Chapter Eight

Chapter Eight

Back at home I’m pacing the tiny kitchen area, the walls blurring as I scurry back and forth and back and forth like a drugged lab rat. I’m dizzy with panic. Since my failed high street hunt I’ve tried calling Noah seven times now, and each time the phone rings out. I glance at the bottle of his favourite white wine I bought on my way home from Clapham Common, thinking we would sit down, talk everything through. I am angry, yes, but the wine is a sign that I want to work this out and listen to his side. The bottle now taunts me from the kitchen counter.

I don’t drink very often. Never alone at home. I didn’t go to university, so those formative years spent getting drunk and playing messy drinking games evaded me. Occasionally I’ll have a glass of wine with Noah when he’s had a hard day, or at work events, but Sukhi doesn’t drink much either so usually I keep her company on softies. Deep down, drinking reminds me of Mother; of cleaning vomit from the carpet and the smell of bile.

But now my fingers are itching for something to do, and I find myself twisting off the bottle cap and pouring out a large glass, taking a gulp. It goes down easily, smooth and mellow. I swig more down, closing my eyes and letting the warmth hit my belly. I feel tears welling. I take another sip.
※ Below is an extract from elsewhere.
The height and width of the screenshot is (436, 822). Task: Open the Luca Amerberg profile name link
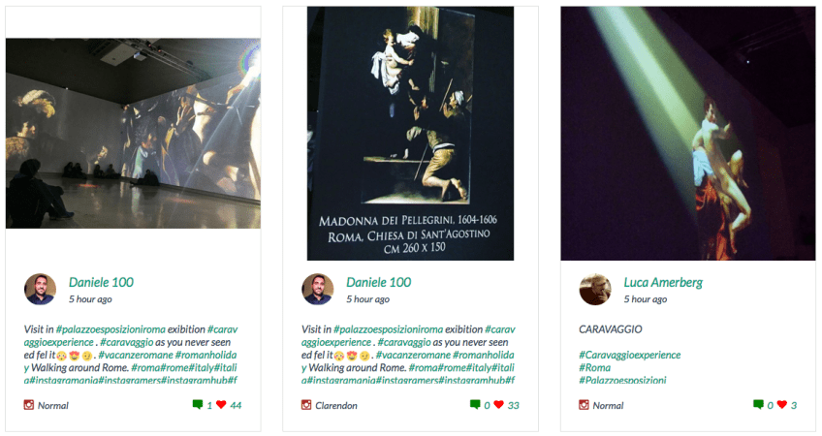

In what seems like no time at all, I’ve drunk half the bottle and decide to text Noah again. My concern about coming across as neurotic is long gone together with my sobriety.

Is this why Mother always argued with the men she dated?

WHERE ARE YOU NOAH? Call me, we need to talk, wtf is going on?

I hit send, and watch my words disappear into the cellular ether. A single tick blinks at me, mockingly, indicating that my message has been sent but not received. He’s switched his phone off.

Rage builds in me and I storm over to the bed, ripping the drawer out of his bedside cabinet and searching through it feverishly for clues as to where he’s been going every day, all day. My drunken forage turns up nothing of interest, nothing bizarre or odd or out of place. I move to the wardrobe, rifling through everything, pockets all probed. Nothing.

An hour later and the flat is a mess. I’ve torn the place upside down and can find no evidence of Noah being anything other than truthful. I sink into the dining chair and take another deep gulp of wine. The last drawer in the house to go unchecked is beneath my fingertips, a small side drawer in our kitchen table. I use it every day, so I know there is nothing of Noah’s in there. But still, I decide to torture myself and open it.